The plan included an option to use up to three small atomic weapons on the Viet Minh positions in support of the French. The Joint Chiefs of Staff drew up plans to deploy tactical atomic weapons, U.S. carriers sailed to the Gulf of Tonkin, and reconnaissance flights over Dien Bien Phu were conducted during the negotiations. Radford, the top American military officer, gave this nuclear option his backing. US B-29s, B-36s, and B-47s could have executed a nuclear strike, as could carrier aircraft from the Seventh Fleet. Admiral Radford was the leading voice within the government for Operation Vulture, citing a study that three tactical atomic bombs "properly employed" would decisively smash the Vietminh forces besieging the French at Dien Bien Phu, and thereby turn a certain defeat into a victory.

The U.S. Air Force's commanding officer, General Nathan F. Twining, endorsed Vulture, but General Matthew Ridgway of the U.S. Army was stoutly opposed. Ridgway stated that air power alone could not save the French garrison at Dien Bien Phu and argued that only the commitment of seven U.S. Army divisions could save the French. Ridgway further contended that if the United States intervened in Vietnam it was almost a given that China would likewise intervene. Dien Bien Phu was located in the northern part of Vietnam that put it into the proximity of China, and China had intervened in the Korean War in 1950 on the grounds that the United Nations advance into North Korea was a threat to its security. If China intervened in Vietnam, Ridgway asserted the U.S. Army would need twelve divisions in Vietnam to have a chance of victory.
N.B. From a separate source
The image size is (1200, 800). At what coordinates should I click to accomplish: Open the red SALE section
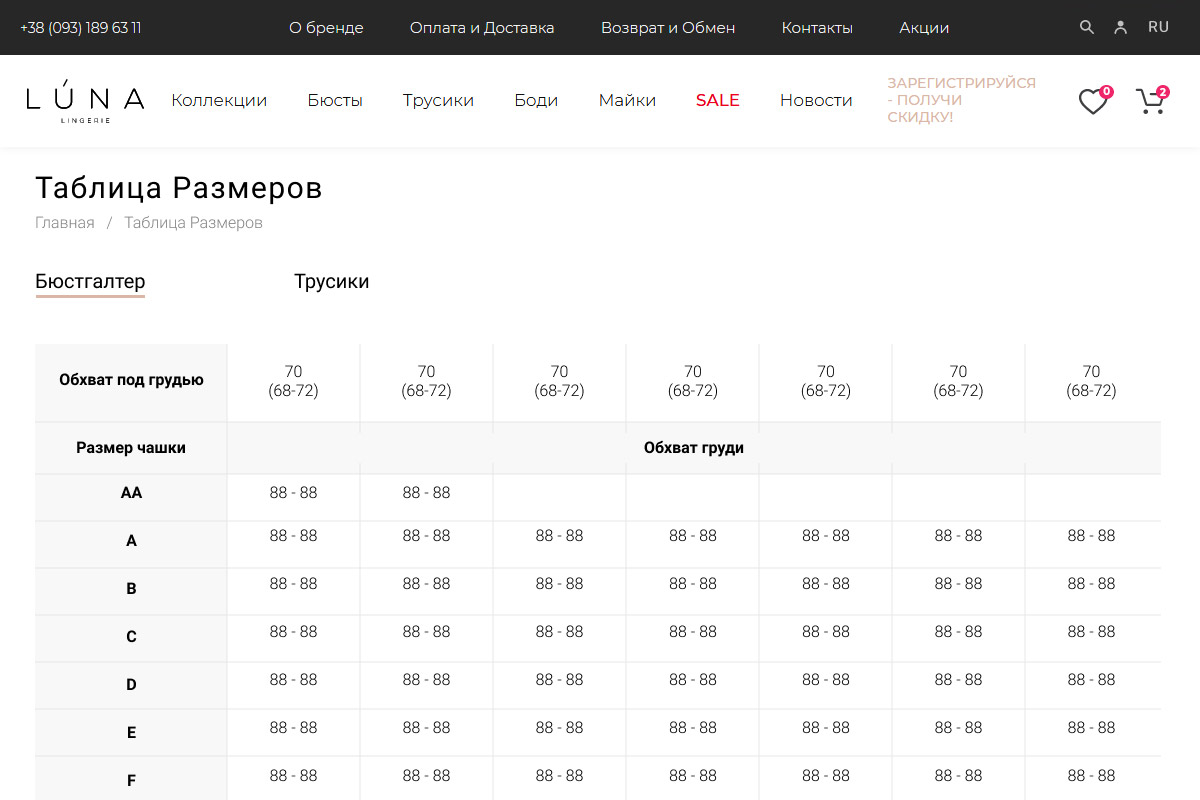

Ridgway concluded that "Indochina is devoid of decisive military objectives" and fighting another land war against China "would be a serious diversion of limited U.S. capabilities". Ridgway thought that Radford as an admiral was far too dismissive of Chinese power and that he was blind to the political dangers of the United States fighting again against China in less than a year after the end of the Korean War, causing much discord on the Joint Chiefs of Staff. Ridgway was the leader of a faction within the U.S. Army known as the "Never Again Club" that regarded the Korean War which ended in a draw as an unsatisfactory outcome from the American perspective, and were strongly opposed to fighting another land war in Asia, especially against the Chinese.
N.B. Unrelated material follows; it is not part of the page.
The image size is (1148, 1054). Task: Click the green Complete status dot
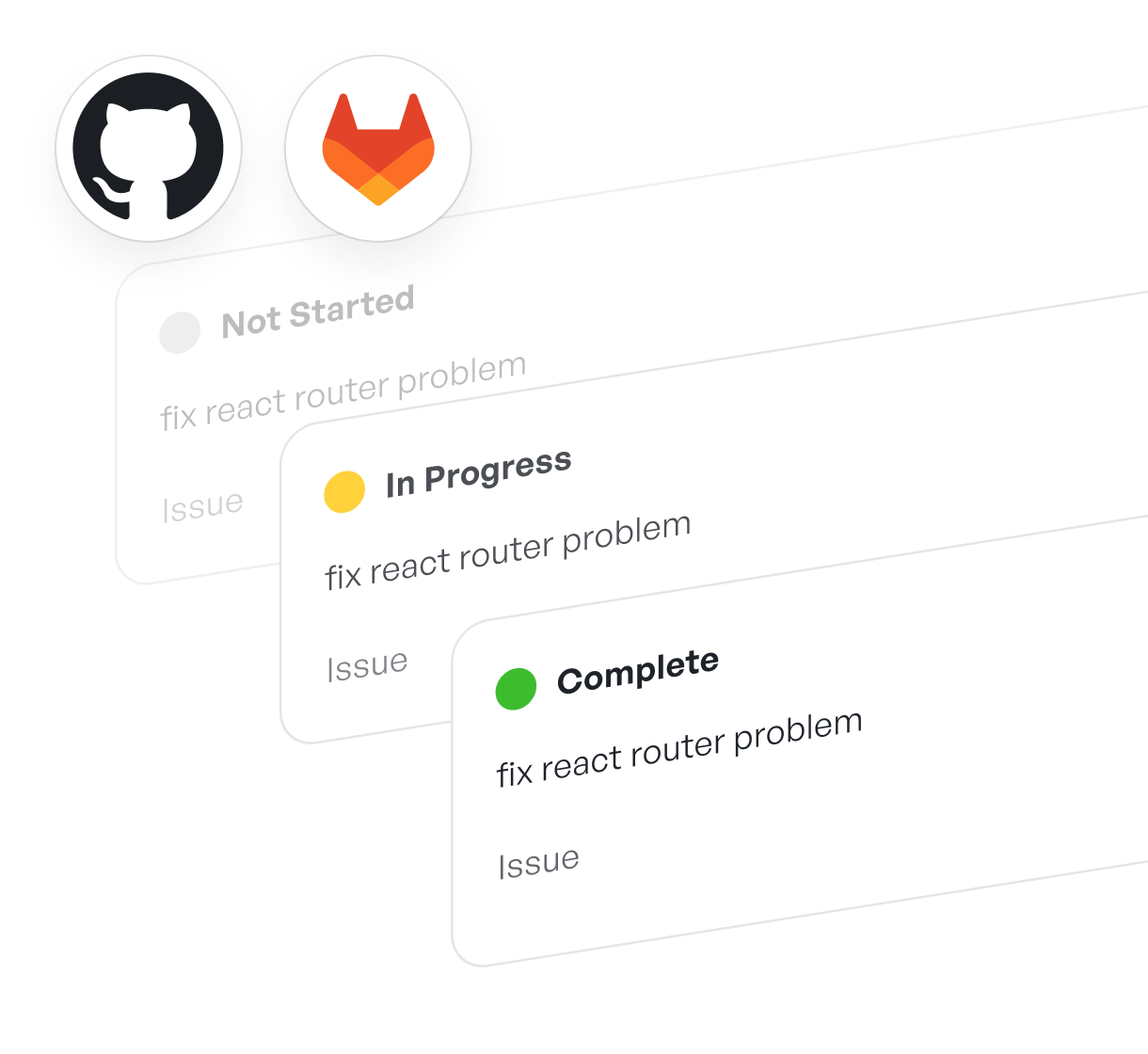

Both the Vice President, Richard Nixon, and the Secretary of State, John Foster Dulles, were all for Vulture and lobbied Eisenhower hard to accept it, arguing that it was essential to stop Communism in Vietnam. Eisenhower himself felt much guilt over the atomic bombings of Hiroshima and Nagasaki in 1945, and during one meeting told Admiral Radford and General Twining: "You boys must be crazy. We can't use those awful things against Asians for a second time in less than ten years. My God!" Eisenhower finally agreed to carry out Vulture, but if Congress gave its approval first and if Great Britain agreed to join in. At a press conference Eisenhower stated: "There is going to be no involvement of America in war unless it is the result of the constitutional process that is placed upon Congress to declare it. Now, let us have that clear". Eisenhower was referring to the clause in the American constitution that gave the power to declare war to Congress.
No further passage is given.